*EXERCISE OBJECTIVE*. Collect all lines below with the string "will".

------ RECORDS FOR THE EXERCISE ------

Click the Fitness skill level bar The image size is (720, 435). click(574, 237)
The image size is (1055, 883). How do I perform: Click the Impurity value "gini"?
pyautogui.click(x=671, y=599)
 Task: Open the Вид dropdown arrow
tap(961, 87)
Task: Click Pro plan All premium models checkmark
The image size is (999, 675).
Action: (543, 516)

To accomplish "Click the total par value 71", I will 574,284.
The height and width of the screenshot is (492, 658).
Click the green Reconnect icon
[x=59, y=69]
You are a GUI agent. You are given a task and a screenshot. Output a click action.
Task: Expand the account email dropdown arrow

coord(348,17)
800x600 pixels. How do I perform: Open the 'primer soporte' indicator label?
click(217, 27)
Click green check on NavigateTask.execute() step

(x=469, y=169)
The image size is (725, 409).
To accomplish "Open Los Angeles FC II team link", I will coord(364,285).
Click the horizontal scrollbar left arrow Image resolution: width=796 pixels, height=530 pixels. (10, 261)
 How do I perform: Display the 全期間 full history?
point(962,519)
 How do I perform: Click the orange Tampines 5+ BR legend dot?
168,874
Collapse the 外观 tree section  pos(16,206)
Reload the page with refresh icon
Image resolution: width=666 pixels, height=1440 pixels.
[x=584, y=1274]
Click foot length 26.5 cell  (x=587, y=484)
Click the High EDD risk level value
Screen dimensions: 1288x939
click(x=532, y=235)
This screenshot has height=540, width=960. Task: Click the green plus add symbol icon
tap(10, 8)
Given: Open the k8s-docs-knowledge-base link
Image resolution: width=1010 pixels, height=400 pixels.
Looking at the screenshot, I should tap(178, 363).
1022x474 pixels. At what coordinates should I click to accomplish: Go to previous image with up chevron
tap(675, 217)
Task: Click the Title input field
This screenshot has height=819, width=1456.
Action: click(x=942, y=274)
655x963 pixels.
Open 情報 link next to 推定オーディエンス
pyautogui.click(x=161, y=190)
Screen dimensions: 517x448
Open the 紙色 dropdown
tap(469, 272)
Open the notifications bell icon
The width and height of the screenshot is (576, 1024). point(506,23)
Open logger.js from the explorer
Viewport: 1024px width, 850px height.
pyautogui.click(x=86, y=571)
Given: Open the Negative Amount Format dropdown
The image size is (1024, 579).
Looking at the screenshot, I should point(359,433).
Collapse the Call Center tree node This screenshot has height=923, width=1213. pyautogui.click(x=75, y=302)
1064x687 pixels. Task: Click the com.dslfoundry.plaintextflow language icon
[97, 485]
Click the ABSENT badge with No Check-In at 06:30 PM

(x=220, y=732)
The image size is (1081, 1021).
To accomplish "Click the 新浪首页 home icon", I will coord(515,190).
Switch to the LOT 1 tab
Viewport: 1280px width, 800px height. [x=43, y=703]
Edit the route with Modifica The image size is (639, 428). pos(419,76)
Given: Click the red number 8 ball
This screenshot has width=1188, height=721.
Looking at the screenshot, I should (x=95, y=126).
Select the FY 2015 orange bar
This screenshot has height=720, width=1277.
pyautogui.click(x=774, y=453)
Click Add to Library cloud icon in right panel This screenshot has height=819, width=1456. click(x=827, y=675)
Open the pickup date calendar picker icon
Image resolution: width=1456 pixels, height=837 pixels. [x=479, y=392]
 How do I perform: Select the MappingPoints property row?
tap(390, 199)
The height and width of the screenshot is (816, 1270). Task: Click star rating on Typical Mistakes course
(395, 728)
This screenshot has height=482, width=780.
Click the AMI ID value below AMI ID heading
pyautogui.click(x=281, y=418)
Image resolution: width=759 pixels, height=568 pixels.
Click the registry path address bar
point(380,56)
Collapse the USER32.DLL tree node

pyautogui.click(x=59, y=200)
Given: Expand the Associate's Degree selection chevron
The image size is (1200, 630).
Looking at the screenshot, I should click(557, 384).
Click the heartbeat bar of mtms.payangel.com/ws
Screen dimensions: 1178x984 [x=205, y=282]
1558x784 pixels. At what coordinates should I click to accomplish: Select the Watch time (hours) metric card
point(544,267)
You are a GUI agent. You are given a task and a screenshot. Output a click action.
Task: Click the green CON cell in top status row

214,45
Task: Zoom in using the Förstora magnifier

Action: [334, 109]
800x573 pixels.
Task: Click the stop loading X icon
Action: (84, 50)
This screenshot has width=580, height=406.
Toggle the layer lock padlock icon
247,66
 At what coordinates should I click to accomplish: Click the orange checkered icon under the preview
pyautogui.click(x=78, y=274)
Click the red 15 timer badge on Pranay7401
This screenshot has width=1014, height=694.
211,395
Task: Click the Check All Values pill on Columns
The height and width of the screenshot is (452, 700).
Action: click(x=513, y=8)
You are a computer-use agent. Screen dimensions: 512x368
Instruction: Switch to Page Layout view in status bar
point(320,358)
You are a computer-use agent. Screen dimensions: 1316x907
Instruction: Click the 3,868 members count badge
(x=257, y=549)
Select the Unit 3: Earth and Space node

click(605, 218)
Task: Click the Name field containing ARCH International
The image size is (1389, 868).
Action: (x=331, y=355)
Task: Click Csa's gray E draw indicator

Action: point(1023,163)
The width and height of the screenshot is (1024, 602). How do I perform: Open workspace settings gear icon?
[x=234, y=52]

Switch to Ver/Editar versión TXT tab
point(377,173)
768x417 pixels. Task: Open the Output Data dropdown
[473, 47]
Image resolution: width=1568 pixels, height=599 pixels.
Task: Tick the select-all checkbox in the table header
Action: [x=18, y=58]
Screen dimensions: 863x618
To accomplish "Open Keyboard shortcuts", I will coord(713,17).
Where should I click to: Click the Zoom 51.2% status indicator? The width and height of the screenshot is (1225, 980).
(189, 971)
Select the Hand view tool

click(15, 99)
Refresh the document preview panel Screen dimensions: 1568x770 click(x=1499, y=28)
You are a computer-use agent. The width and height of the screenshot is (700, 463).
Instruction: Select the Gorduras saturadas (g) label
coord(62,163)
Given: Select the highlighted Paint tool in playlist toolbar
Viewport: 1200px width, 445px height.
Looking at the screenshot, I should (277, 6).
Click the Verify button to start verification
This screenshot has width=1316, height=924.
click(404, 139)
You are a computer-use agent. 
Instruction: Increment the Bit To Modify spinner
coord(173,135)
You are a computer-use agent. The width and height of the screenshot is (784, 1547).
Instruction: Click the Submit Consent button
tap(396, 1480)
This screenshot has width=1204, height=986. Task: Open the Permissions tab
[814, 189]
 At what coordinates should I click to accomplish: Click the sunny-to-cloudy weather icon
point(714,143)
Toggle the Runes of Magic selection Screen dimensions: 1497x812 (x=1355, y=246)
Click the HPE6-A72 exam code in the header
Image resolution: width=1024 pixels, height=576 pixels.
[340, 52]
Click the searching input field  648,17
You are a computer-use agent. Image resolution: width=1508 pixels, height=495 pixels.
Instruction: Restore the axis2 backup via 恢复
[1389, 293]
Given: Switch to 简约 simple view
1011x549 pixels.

------

*ANSWER TO THIS PROBLEM*.
To accomplish "Click the total par value 71", I will 574,284.
To accomplish "Open Los Angeles FC II team link", I will coord(364,285).
To accomplish "Click the 新浪首页 home icon", I will coord(515,190).
To accomplish "Open Keyboard shortcuts", I will coord(713,17).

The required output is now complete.